= Beginning of Section =
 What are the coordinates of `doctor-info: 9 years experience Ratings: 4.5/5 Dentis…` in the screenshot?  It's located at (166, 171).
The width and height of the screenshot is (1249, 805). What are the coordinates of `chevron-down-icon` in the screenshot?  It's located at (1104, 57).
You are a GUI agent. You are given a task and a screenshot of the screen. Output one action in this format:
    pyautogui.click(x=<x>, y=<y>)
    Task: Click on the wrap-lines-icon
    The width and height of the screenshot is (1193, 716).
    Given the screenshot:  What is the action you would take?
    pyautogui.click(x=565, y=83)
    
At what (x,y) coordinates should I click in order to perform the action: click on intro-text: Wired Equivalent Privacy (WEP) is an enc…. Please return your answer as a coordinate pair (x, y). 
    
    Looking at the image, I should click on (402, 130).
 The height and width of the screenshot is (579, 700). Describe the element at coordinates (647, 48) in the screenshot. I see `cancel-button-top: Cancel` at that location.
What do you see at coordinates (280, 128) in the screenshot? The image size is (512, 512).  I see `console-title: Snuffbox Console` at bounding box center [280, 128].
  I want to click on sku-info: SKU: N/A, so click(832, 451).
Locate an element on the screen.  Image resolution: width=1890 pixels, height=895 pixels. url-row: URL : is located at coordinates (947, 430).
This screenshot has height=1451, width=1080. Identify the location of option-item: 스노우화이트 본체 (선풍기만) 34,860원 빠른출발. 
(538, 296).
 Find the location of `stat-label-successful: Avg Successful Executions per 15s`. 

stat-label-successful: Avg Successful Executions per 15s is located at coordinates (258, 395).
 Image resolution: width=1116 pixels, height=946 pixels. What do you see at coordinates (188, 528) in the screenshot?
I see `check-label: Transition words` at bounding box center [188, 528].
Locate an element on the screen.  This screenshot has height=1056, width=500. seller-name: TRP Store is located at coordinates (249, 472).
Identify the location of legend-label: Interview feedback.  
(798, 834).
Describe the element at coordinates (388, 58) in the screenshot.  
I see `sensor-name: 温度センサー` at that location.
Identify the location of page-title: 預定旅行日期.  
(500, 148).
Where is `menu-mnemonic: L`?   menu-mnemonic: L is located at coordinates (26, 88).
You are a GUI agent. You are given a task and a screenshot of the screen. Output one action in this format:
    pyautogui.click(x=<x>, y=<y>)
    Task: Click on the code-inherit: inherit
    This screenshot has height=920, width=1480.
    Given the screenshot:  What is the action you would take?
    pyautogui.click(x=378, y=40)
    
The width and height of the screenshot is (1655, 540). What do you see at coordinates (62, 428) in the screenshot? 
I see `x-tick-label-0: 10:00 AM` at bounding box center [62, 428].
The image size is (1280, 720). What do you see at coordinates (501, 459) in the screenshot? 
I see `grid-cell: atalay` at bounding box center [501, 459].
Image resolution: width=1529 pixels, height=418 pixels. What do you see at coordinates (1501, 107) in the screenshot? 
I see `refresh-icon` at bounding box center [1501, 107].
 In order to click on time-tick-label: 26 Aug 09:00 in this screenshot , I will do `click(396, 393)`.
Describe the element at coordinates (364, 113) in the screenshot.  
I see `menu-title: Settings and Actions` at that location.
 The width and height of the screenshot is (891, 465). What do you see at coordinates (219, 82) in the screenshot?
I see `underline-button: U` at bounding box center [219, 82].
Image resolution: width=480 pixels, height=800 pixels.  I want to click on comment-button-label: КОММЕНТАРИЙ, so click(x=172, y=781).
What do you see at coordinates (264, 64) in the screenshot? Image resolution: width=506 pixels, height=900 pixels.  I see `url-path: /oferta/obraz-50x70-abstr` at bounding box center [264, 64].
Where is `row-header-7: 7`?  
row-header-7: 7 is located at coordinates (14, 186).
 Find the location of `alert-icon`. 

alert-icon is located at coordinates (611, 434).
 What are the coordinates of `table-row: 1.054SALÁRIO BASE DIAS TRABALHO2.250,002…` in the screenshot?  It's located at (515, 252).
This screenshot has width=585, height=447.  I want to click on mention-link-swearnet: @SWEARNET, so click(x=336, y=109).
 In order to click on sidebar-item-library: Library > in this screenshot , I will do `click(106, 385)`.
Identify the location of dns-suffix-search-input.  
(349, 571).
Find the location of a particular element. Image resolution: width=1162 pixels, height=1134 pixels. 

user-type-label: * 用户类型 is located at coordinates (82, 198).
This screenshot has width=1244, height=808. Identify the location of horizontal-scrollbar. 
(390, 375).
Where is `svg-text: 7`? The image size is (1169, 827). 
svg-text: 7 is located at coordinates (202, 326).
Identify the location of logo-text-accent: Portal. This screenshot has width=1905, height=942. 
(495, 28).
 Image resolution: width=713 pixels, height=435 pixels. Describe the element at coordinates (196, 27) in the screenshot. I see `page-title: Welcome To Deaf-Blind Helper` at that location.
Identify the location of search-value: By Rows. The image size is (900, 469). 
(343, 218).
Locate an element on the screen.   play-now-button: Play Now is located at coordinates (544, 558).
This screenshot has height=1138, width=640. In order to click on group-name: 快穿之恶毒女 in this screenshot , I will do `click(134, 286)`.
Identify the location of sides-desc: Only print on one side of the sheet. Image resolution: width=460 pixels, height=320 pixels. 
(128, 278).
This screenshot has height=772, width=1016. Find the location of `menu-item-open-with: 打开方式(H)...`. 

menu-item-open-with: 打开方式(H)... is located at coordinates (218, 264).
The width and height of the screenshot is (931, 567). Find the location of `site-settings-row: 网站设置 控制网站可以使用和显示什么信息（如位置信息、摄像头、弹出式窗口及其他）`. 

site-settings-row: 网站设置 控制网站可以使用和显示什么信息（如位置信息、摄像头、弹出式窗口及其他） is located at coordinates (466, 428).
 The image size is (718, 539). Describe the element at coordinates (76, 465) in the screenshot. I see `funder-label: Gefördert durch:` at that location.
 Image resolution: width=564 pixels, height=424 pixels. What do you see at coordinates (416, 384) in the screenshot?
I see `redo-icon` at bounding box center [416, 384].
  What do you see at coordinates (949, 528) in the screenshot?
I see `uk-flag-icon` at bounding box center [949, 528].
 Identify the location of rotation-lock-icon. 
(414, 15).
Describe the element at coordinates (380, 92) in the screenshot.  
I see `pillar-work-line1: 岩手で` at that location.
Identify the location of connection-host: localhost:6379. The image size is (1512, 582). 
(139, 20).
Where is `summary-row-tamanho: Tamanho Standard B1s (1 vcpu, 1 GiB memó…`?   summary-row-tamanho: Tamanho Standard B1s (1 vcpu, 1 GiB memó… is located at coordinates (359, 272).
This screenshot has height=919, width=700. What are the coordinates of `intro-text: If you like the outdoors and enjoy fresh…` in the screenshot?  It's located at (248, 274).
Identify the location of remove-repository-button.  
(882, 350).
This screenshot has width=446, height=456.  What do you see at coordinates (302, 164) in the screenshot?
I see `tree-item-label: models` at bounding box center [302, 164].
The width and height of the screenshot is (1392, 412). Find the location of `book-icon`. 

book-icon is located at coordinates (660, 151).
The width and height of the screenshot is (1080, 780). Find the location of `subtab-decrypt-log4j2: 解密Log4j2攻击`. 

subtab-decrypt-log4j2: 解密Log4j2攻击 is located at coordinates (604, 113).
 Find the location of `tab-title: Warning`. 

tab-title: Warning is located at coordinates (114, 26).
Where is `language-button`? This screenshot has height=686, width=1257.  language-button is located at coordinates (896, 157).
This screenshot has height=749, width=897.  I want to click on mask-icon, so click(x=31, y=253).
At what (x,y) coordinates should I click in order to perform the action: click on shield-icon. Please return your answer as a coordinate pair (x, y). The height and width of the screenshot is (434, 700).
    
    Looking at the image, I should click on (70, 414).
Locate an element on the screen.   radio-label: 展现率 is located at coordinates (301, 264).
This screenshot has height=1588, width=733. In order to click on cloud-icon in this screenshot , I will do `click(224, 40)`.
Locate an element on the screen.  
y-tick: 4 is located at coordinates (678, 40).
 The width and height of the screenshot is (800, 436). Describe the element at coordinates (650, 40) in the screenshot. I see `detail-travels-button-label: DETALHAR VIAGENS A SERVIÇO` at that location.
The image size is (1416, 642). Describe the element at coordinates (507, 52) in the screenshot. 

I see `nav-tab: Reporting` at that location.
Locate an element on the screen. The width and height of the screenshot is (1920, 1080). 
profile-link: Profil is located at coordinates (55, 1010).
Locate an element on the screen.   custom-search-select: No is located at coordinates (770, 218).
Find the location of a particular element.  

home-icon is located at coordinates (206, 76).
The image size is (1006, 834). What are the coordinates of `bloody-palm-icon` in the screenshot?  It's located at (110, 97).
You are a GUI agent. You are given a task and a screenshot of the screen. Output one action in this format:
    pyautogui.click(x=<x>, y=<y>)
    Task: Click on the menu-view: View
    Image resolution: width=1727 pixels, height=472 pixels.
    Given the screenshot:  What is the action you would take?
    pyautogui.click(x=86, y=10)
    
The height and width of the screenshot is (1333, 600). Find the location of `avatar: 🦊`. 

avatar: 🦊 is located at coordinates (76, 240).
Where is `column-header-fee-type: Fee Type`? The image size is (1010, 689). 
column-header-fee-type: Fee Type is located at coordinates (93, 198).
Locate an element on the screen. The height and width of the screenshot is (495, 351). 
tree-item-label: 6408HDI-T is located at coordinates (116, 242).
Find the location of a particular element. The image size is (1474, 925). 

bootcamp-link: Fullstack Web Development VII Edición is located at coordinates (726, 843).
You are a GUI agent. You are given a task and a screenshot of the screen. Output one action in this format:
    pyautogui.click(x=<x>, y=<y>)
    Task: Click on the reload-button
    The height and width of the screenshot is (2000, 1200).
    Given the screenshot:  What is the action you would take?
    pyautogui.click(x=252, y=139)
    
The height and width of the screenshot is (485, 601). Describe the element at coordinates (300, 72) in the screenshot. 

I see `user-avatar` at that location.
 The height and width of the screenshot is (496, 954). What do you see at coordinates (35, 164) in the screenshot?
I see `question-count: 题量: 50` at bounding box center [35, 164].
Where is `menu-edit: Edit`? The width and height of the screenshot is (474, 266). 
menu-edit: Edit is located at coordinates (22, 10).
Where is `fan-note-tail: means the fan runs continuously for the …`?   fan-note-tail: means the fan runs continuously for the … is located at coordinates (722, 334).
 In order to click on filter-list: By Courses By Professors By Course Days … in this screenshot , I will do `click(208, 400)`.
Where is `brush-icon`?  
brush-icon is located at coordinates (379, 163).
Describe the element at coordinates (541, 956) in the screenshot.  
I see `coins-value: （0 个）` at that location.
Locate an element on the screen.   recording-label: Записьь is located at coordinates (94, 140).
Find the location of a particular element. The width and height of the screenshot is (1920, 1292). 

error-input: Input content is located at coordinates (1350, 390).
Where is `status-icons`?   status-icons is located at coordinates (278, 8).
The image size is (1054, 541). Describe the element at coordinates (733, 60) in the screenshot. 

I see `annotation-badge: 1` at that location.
= End of Section =
### What you have to do:
Render the records from the line containing "coordinates (722, 334)." through the line containing "coordinates (278, 8)." as a JSON list of strings, one string per line, leaving out blank lines.

### Response to the exercise:
[
  "Where is `fan-note-tail: means the fan runs continuously for the …`?   fan-note-tail: means the fan runs continuously for the … is located at coordinates (722, 334).",
  " In order to click on filter-list: By Courses By Professors By Course Days … in this screenshot , I will do `click(208, 400)`.",
  "Where is `brush-icon`?  ",
  "brush-icon is located at coordinates (379, 163).",
  "Describe the element at coordinates (541, 956) in the screenshot.  ",
  "I see `coins-value: （0 个）` at that location.",
  "Locate an element on the screen.   recording-label: Записьь is located at coordinates (94, 140).",
  "Find the location of a particular element. The width and height of the screenshot is (1920, 1292). ",
  "error-input: Input content is located at coordinates (1350, 390).",
  "Where is `status-icons`?   status-icons is located at coordinates (278, 8)."
]